Going to seminary is not a solely academic endeavor.
I don’t know how many times they told us this during orientation, but like with most things it seems I have trouble taking people’s word for it. School for most of my life has worked like a 9-to-5. I clock my time. Put in the hours and you’ll reap good results (read: grades). This is so much more than that. I wanted it to be. I hoped it could be. But when I said yes, shine Your light in all my dark places I think my underlining preconception was that my dark places weren’t that dark. That I was basically a “good person” (whatever that means). Well, news flash, none of us are–no matter if pop-psychology tells us otherwise. I guess I’d bought in more than I realized. I’d believed that “Jesus loves you (subtext: just the way you are)” meant the Refiner’s fire didn’t apply and I could, by all accounts, work my way to holiness.
What you believe is not necessarily what you think you believe or what you say you think you believe. “You will recognize them by their fruits (Matt. 7:16).” So, yes, it matters what we do as it is evidence of the inclination of our hearts either in submission or rebellion to God. Reflecting this morning on James, this point rings out to me as clearly as ever. “Show me your faith apart from your works, and I will show you my faith by my works (James 2:18).” We are body, mind, and spirit. What we truly believe is reflected in how we live our lives in every moment, dying daily in order to bear much fruit (John 12:24).

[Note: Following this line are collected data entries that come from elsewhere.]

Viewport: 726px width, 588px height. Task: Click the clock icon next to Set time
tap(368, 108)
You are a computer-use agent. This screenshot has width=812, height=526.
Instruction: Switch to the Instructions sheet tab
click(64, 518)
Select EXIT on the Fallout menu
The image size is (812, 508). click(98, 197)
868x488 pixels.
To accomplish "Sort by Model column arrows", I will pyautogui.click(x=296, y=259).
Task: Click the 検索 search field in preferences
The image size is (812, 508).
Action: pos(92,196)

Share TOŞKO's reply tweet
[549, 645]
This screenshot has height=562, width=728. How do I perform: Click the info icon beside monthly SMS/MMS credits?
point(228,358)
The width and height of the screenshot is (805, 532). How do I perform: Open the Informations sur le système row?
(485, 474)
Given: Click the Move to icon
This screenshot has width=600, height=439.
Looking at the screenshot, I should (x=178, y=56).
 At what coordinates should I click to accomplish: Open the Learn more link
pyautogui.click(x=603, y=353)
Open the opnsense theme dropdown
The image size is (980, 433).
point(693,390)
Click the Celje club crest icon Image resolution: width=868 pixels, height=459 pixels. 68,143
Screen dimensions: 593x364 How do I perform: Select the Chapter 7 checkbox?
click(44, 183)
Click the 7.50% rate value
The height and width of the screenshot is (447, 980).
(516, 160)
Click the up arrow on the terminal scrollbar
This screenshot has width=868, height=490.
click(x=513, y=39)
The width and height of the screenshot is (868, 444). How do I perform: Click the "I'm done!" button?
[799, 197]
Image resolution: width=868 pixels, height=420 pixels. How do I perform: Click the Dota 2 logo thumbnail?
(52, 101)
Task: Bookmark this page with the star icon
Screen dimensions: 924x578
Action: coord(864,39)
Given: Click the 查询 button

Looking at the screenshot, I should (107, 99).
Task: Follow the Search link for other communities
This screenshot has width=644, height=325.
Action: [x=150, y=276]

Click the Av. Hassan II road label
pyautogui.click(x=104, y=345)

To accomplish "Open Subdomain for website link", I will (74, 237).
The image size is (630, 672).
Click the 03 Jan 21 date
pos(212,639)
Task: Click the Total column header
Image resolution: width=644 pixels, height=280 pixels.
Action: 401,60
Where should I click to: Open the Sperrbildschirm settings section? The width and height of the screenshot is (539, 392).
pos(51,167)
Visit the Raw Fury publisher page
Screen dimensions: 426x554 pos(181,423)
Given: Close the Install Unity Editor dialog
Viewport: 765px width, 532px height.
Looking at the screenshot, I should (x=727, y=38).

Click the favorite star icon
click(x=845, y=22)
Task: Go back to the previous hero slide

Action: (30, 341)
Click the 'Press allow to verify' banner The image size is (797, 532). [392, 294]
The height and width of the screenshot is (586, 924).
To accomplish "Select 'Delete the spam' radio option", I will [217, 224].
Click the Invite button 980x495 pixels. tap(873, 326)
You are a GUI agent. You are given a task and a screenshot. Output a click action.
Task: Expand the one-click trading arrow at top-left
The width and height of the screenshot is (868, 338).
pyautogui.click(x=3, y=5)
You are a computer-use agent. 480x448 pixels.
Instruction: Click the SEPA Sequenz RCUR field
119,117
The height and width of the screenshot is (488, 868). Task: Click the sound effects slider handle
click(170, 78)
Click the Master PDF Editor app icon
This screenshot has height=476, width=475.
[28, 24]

I guess what I’m saying is that the lessons I’m learning are deeper and more painful than I anticipated when I initially made the decision to apply for and attend seminary. And that by my own strength I’m afraid that this road is insurmountable. But “God gave us a spirit not of fear but of power and love and self-control” (2 Timothy 1:7), and this calling for my life is “not because of [my] works but because of his own purpose and grace” (2 Timothy 1:9). And for that I am eternally grateful.